Although we have used the settings which allowed the best possible video quality for the conversion to the DVD format, this process downgraded the quality of the sequences, since the original video (encoded with H.264/AVC) was re-encoded into the MPEG-2 format. In general, this decline in the video quality is hard to notice in low-motion scenes but can be noticed in high-motion scenes when moving objects, appearing in a scene, can become blocky. The difference in the quality becomes even more visible to the subjects if they are provided with the original sequence for the comparison (that was not the case in our study). Since we conducted the experiment using the documentary film, most of the scenes in the film were low-motion scenes (for instance, the presenter’s monologue or dialogue with other persons appearing in the film). Thus, the quality degradation caused by the re-encoding process was not apparent. Furthermore, we need to highlight that in our test conditions, which were mimicking a lifelike viewing experience, the subjects were not focused on keeping track of the video quality, they were focused on the content instead. Thus, we believe that the decline in the video quality due to the re-encoding of the video did not impact the QoE of our test subjects.
Data collection
A fuzzy-based no reference objective video quality assessment model for assessing user QoE, developed in this research, correlates the values of the three objective parameters (discussed in Sect. 2.1) with the subjects’ perception of video quality. Hence, the focus of this section is to report how the subjective data set was collected, needed for the development of the inference system of the model.

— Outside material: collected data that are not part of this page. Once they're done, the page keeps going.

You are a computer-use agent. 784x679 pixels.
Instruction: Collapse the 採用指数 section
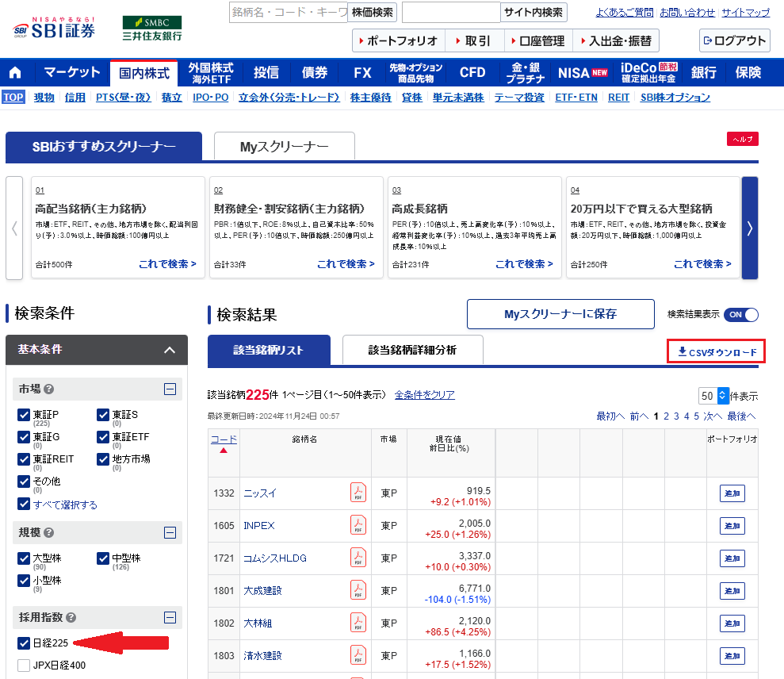pyautogui.click(x=169, y=617)
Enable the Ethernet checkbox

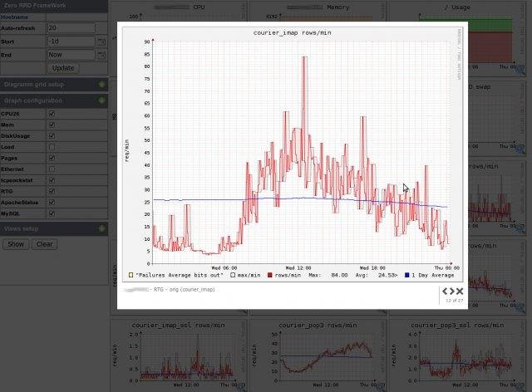tap(52, 169)
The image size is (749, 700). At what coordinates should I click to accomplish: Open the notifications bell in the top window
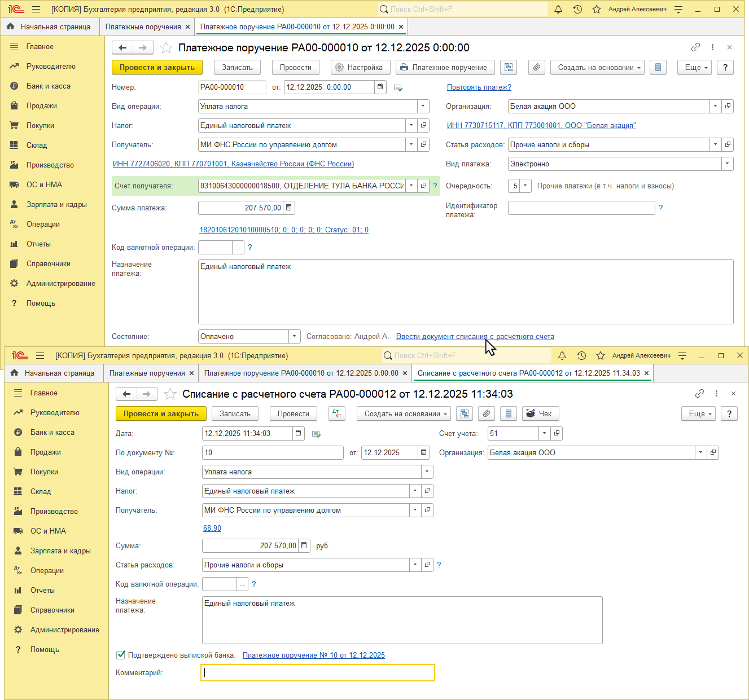558,10
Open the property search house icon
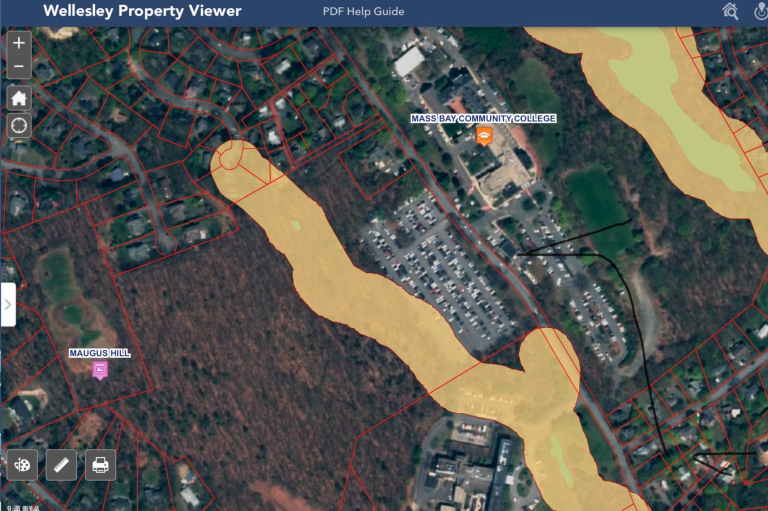The height and width of the screenshot is (511, 768). pyautogui.click(x=730, y=11)
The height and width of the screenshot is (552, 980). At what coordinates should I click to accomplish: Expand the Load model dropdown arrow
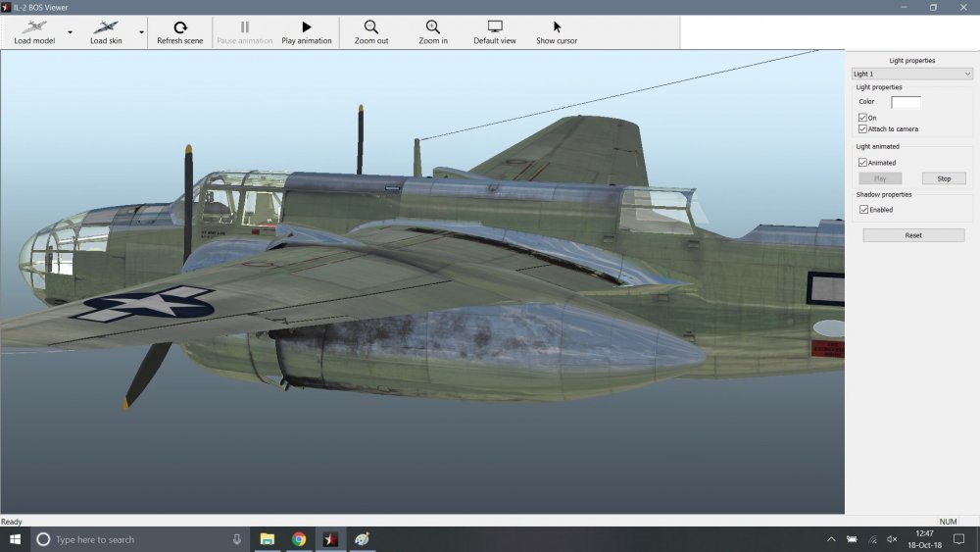[70, 32]
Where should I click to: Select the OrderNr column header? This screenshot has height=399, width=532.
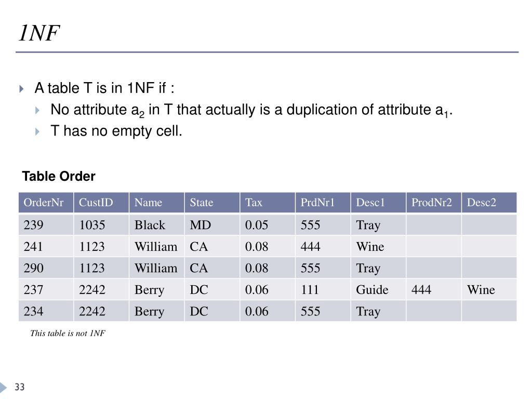point(46,203)
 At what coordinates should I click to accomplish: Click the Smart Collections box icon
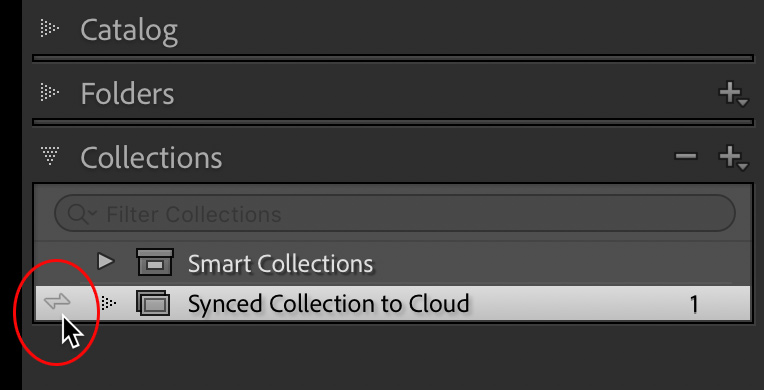(154, 262)
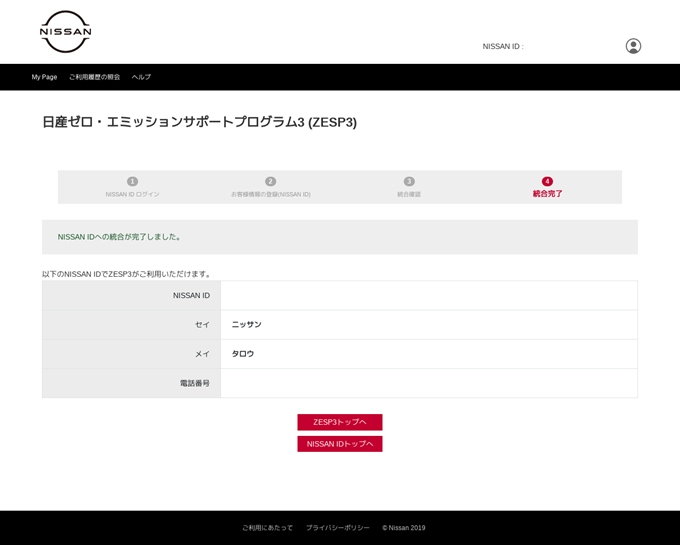Click the step 1 circle for NISSAN ID login
680x545 pixels.
click(132, 181)
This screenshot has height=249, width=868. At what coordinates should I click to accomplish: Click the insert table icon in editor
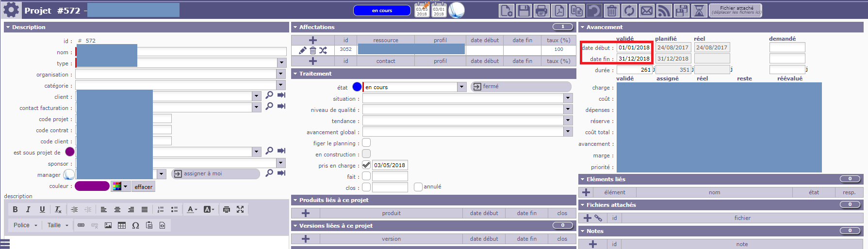122,225
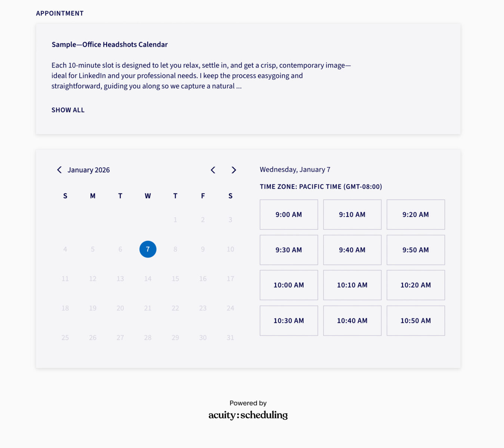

Design of the questionnaire
The questionnaire used in the survey had four pages. Page 1 contained a detailed description of the purpose of the test and instructions on how to fulfil the questionnaire. Questions related to the perceived video quality were printed on page 2. Page 3 was used to investigate the subjects’ opinions about the video content as well as the subjects’ environment and the equipment used to reproduce the video, the social context in which they watched the video, level of fatigue and other factors. Page 4 contained general questions used to collect subject demographic information and a blank space, where the subjects were able to leave comments. Pages 2 and 3 of the questionnaire can be found in Appendix 1.
The questionnaire contained multiple choice questions as well as 11-point numerical scales (designed by ITU-T in [22]) for questions related to the subjective perception of the video quality and subjects’ level of annoyance caused by the degradations. The decision to use an 11-point scale, over the more commonly used discrete five-level scale, was taken, because the aim was to collect the continuous data and provide the subjects with a larger span of possible answers. The scales enabled capturing natural ambiguity and fuzziness of the subjects’ opinions. The use of discrete rating scales or, for instance, questions with two-alternative options (such as was the audiovisual quality of the video acceptable with possible answers yes or no) would cause the loss of valuable information about the impact of the objective parameters on the subjects’ perception in different viewing conditions. This is further discussed in Sect. 4.
Furthermore, several questions were used to detect the subjects’ abnormal rating. For instance, if the subject indicated noticing only one quality degradation in the entire 1-h video but rated that frequency as Annoyingly high frequency, this rating was considered abnormal, and the questionnaire was rejected. Furthermore, we have rejected all questionnaires in which the subjects’ indicated noticing video artifacts, which were unrelated to our experiment, i.e., a specific test sequence. We considered that in those instances, the subjects’ equipment may have been malfunctioning, which may have interfered with the audiovisual presentation and their rating. The questionnaires were also rejected if the subjects responded positively to the statement When I watch DVDs as I usually do, their quality is often degraded or There is a possibility that my DVD player that I used to watch the video may be broken or malfunctioning. Additionally, we have asked the subjects to evaluate the level of noise in their surroundings, while they were watching the video. This information was used to exclude those questionnaires in which the subjects indicated that they were unable to concentrate on the video due to noise. The questionnaires were also rejected if the subjects did not complete them immediately after the screening; thus, might have forgotten the quality distortions they experienced, potentially leading to false ratings.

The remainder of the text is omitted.